- **Instructions to follow**
Report each line of the records where "help" occurs.

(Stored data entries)
----------
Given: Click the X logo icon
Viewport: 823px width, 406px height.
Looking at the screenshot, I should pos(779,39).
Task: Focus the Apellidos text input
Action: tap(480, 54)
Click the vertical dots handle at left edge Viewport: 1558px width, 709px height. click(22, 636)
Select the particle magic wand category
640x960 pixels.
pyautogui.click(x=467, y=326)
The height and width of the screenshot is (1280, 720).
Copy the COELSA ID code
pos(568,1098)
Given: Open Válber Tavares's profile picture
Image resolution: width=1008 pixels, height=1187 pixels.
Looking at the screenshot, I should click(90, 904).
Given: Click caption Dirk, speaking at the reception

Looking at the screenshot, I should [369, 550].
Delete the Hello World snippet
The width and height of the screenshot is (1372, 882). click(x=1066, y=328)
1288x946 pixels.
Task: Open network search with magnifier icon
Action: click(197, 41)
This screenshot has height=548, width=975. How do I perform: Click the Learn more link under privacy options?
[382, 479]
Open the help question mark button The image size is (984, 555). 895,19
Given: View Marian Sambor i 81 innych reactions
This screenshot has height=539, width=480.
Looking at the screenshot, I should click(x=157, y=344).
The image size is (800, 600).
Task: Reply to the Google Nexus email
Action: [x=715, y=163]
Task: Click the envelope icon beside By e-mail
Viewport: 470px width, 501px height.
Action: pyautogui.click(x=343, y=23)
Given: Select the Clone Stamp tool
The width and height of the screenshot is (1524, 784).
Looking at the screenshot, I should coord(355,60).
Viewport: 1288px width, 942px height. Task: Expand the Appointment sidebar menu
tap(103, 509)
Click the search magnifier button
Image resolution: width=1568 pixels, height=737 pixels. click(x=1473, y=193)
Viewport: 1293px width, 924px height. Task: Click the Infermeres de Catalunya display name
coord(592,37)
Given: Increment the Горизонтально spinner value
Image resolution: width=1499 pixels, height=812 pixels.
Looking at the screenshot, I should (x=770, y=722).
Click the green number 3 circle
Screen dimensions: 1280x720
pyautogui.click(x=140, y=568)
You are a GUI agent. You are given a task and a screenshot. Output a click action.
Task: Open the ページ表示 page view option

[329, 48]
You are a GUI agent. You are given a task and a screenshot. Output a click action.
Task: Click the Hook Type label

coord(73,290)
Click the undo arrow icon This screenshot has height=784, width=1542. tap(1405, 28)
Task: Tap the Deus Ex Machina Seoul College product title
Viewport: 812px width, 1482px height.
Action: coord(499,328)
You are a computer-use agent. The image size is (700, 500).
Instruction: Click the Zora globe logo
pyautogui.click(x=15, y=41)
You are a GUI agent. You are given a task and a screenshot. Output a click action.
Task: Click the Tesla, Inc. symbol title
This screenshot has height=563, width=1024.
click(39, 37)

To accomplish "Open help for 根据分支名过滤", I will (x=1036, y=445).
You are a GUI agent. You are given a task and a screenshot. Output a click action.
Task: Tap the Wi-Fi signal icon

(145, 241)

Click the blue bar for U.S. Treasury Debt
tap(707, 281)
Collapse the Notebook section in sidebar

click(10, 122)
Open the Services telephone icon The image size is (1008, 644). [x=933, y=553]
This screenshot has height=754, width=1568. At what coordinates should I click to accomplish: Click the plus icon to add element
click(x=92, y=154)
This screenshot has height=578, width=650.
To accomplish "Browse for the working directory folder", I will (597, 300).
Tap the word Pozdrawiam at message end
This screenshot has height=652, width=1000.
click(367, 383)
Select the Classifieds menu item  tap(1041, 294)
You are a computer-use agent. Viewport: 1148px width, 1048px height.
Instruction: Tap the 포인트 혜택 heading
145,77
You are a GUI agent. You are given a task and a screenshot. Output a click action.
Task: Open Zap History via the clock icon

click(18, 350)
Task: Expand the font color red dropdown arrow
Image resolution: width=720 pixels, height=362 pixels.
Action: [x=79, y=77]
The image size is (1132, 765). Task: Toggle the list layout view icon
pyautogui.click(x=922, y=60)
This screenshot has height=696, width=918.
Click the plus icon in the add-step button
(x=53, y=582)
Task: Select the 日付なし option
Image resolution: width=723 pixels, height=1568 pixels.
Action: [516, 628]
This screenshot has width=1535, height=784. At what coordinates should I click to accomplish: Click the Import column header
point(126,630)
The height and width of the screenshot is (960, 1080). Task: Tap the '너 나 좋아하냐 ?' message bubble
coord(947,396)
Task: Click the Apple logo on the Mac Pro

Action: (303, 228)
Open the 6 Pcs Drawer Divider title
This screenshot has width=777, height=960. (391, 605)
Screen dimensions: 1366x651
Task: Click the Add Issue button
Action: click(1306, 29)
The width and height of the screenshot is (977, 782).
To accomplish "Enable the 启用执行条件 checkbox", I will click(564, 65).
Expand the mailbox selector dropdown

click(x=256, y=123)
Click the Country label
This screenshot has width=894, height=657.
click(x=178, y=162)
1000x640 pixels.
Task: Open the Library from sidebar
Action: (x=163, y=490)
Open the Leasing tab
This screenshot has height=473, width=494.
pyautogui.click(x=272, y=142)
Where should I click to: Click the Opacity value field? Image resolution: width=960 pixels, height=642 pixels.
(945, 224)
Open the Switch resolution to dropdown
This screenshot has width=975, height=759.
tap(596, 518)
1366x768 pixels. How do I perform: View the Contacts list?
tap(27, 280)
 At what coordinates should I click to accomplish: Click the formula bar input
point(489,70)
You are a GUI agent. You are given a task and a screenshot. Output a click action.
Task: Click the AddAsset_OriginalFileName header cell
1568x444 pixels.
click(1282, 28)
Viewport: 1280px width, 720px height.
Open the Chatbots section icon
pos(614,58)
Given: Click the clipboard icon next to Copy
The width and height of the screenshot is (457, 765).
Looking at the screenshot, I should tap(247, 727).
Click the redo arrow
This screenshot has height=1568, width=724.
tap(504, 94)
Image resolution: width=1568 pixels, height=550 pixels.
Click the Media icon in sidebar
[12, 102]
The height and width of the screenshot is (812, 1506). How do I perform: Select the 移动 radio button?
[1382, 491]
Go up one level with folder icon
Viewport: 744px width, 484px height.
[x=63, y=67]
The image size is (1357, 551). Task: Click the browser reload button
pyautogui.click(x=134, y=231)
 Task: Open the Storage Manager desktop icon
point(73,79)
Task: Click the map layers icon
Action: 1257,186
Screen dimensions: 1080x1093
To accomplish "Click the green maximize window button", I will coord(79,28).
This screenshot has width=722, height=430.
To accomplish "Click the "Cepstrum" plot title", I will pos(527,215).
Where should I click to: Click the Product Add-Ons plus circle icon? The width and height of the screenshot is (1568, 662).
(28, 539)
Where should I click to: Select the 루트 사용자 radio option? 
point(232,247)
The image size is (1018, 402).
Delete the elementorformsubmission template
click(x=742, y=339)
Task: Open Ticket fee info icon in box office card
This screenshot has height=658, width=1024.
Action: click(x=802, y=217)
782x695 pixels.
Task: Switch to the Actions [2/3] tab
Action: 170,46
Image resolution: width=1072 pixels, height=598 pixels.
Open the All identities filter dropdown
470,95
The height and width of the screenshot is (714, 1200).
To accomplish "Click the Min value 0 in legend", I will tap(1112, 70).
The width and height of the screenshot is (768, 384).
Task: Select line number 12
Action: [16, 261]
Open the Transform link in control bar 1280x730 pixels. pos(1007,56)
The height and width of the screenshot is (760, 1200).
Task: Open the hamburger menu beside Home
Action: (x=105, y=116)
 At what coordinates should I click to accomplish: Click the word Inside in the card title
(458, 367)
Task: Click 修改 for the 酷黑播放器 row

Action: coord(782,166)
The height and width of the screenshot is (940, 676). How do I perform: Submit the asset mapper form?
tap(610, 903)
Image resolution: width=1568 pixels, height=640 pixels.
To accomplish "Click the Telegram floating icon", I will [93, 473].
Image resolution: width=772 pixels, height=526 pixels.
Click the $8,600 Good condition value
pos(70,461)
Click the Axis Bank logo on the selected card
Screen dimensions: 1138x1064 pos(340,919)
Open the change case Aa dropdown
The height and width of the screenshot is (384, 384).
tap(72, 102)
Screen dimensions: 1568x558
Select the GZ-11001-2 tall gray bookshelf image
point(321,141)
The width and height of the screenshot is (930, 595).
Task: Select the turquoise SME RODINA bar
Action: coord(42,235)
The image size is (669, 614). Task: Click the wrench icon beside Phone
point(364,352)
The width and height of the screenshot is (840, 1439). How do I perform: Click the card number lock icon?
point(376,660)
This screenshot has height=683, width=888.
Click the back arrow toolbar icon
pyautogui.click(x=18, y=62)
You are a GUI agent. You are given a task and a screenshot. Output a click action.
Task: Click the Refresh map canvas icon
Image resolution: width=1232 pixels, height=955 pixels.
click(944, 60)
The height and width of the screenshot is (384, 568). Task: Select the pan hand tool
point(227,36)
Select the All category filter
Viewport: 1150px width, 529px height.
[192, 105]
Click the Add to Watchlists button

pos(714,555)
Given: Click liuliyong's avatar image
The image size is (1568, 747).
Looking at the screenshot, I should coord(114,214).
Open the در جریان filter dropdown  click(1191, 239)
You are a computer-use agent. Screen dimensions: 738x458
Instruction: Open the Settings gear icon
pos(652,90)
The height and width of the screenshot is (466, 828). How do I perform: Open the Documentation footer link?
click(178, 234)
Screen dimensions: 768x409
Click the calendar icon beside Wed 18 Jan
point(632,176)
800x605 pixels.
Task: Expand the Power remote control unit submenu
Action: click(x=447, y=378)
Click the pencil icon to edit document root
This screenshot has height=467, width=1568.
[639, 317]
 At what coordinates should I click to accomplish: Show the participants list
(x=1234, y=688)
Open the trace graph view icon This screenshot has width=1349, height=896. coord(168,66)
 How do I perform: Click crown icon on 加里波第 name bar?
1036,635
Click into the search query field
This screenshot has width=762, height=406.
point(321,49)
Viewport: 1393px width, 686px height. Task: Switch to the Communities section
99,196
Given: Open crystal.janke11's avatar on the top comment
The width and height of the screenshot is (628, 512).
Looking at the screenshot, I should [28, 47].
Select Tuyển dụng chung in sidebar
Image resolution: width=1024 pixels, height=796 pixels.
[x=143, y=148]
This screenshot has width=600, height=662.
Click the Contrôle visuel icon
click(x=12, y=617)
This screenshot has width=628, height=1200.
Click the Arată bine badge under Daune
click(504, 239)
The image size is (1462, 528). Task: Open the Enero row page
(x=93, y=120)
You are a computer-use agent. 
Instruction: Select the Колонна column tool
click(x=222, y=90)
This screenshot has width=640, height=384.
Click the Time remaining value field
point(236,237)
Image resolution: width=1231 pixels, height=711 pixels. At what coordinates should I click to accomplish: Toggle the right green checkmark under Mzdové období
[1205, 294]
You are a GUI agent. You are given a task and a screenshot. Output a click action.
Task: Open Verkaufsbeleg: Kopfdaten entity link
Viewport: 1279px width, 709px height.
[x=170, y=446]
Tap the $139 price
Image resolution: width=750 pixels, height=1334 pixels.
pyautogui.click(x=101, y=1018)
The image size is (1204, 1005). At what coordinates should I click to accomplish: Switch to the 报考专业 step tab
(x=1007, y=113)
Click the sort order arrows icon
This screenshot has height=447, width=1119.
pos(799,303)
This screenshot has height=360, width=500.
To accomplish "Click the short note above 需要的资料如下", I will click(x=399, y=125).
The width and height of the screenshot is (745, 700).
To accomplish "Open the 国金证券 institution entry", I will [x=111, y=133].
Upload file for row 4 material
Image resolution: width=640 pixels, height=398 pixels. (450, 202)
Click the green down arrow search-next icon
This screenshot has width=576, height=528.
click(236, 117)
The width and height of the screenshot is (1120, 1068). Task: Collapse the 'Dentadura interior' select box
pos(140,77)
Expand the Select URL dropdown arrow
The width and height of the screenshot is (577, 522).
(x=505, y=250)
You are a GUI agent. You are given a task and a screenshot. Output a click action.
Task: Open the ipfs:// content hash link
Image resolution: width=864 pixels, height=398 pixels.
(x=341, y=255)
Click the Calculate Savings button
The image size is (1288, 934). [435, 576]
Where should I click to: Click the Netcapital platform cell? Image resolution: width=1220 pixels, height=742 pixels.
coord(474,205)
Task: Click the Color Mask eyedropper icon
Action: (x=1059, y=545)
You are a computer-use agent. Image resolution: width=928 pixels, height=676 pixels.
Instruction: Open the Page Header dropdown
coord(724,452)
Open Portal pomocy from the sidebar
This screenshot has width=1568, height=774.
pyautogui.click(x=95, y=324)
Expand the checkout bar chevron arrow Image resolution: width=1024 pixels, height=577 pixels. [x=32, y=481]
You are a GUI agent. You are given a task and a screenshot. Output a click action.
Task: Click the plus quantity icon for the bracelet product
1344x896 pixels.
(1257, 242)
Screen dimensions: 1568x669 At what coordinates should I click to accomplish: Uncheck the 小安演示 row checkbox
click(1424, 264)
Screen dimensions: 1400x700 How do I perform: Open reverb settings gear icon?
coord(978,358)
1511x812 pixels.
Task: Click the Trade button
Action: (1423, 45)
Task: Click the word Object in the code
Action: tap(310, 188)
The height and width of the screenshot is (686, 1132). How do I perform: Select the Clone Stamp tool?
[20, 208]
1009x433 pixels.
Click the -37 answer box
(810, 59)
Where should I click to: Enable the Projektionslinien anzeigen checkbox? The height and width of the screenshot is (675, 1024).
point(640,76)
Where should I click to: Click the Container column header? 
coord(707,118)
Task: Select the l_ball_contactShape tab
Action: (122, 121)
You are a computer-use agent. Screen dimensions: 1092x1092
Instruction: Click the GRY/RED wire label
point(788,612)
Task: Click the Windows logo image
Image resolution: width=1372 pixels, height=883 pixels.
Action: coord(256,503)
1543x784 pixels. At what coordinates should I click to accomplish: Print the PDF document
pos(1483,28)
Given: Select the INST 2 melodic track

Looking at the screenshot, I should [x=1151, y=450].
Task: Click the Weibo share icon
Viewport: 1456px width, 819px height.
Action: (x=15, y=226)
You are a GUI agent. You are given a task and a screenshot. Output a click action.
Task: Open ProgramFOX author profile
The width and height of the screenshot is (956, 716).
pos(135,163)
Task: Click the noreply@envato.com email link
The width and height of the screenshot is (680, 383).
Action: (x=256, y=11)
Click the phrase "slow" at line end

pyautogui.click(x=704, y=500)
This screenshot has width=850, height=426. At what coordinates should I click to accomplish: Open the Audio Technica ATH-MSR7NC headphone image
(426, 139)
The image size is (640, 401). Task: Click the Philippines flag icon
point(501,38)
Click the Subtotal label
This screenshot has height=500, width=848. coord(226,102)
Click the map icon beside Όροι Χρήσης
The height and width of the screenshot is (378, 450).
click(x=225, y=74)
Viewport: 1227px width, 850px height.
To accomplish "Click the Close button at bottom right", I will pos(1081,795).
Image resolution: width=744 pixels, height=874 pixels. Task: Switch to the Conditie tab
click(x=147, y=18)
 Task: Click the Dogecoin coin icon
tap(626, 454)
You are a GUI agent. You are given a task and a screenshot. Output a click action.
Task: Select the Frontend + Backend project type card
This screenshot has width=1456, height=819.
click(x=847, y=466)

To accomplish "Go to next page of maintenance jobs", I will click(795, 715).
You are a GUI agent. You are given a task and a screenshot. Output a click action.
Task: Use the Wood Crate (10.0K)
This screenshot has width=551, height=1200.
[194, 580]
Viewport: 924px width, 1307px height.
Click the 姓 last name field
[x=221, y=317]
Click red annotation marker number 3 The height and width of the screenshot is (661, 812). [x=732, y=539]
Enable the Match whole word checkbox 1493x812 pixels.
----------
- **Answer to this exercise**
Open the help question mark button The image size is (984, 555). 895,19
To accomplish "Open help for 根据分支名过滤", I will (x=1036, y=445).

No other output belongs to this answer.